『ニセ林檎』
たちは
ホントに、ニセ林檎か?
もう、このホームページのBBS掲示板では語り尽くされたネタなんだけど(笑)、『ヤイコ』こと矢井田 瞳と、そして新たに、吉田知加ってのが『ニセ林檎』 呼ばわりされ、椎名林檎のパクリとの扱いを受けている。椎名林檎が流行ったから『柳の下の2匹目のドジョウ』を狙ってレコード会社が仕掛けた『志低い』女性アーティストとして叩かれてるんだけど、ここでホントに彼女たちは『ニセ林檎』なのか、検証してみたい。
矢井田 瞳について
『ヤイコ』こと矢井田 瞳については、マキシ・シングルしか出していない段階から各方面で『椎名林檎のパクリ』呼ばわりされてたけど、デビュー・アルバム『daiya-monde』を聴いてみたら、林檎っぽいのはシングル曲だった“B'coz
I Love You”と“My Sweet
Darlin'”だけで、他の収録曲には林檎っぽいところは見受けられない。この『daiya-monde』を聴いて、「林檎のパロディーを期待してたのに、これじゃあ笑えない」などと全くおかど違いな失望の声が聞こえたりしてるけど(笑)。ヤイコの曲には、林檎姫の曲に込めらてるような情念ってものはあまり感じない。っていうか、ヤイコってノッペリした、起伏に乏しい平坦な声してるでしょう? ウェットな感覚よりも、『カリフォルニアの青い空』的、突き抜けたアッケラカンさを多く感じます(笑)。明るい娘ですよ、基本的にヤイコは(笑)。アルバム収録曲のなかで、一番ヤイコのキャラクターを表してる思ったのは“もしものうた”。この曲でのヤイコは林檎的どころか、松田聖子を思わせるクドいキャラクターをうかがわせてる。この路線こそがヤイコの本質のような気がしたんだけど...。ヤイコには“もしものうた”がピッタリです。これは誉め言葉だからね。だからもっと“もしものうた”みたいな曲をやりなさい!(笑)
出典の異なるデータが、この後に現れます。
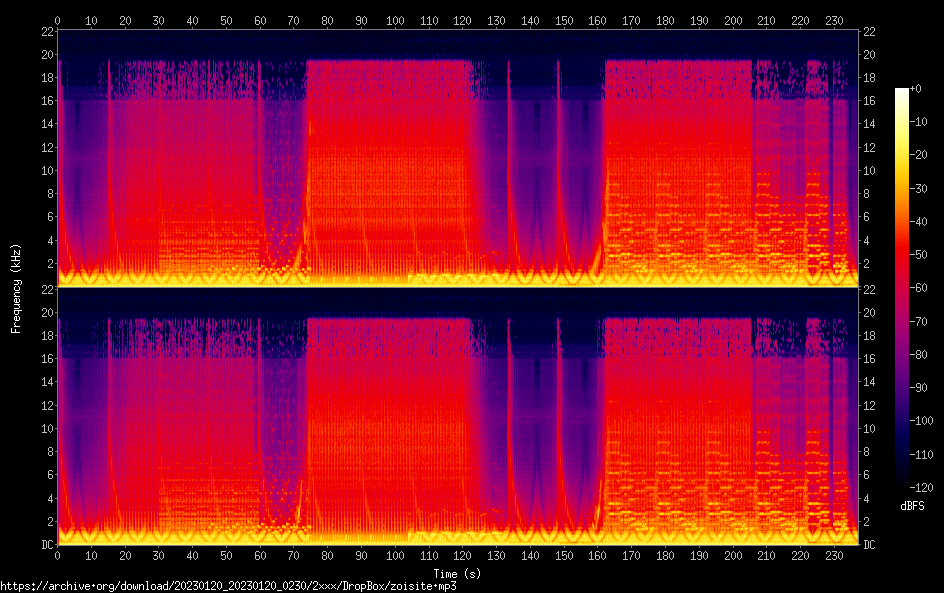Click the 0 s tick on the bottom axis

tap(58, 555)
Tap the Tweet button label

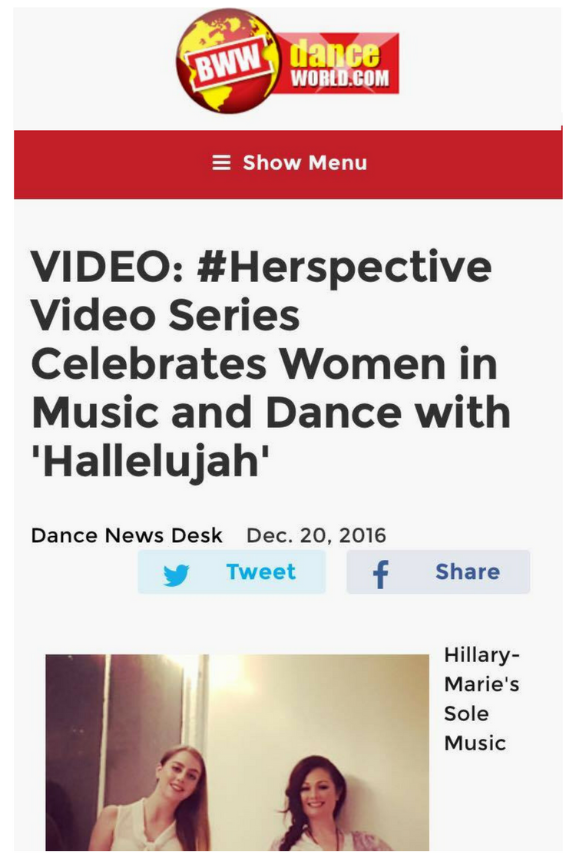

あと、大きなお世話だけど、ヤイコはもっとメイクアップの勉強しましょう(笑)。頬の部分だけピンクに塗っちゃダメだよ〜(笑)。
吉田知加について
まだ、マキシ・シングル2枚(“こうぶつ”、“刹那系”)しか出していないから確信持って語れないけど、どうもこのひと、文学的に椎名林檎を凌駕しようとしてるフシがある。「私の書く歌詞のほうが林檎さんよりも文学度は高くてよ」って言い出しそう(笑)。手書きで書かれた歌詞カード、そして林檎姫を思わせる文語的な語彙を多用した漢字だらけの歌詞を見ると、そのように感じてしまう(笑)。彼女のホームページ覗いたら、尊敬するひとは与謝野晶子だって。「さもありなん」と思ったね(笑)。ただ、椎名林檎よりも文学的な歌詞を書こうとするあまり、
貴方は云う
『君ノ全テヲ愛シテイル』
何時も
あたしの体に蛆が湧いても
その残酷な言葉 囁いてね (“痴人”より)
...という、センス疑うような歌詞を書くのはいただけない。私、この歌詞見て、『屍体愛好癖』思い出したゾ(笑)。だって、今の日本で体にウジが湧くまで傷を化膿したまま放置する女っていないでしょう? 屍体になっても愛してくれ...って言われてるみたいで気持ち悪ィィィ〜!!! こんな歌詞書いてしまうのも「林檎に勝つ」という力みだろうと勝手に解釈してる。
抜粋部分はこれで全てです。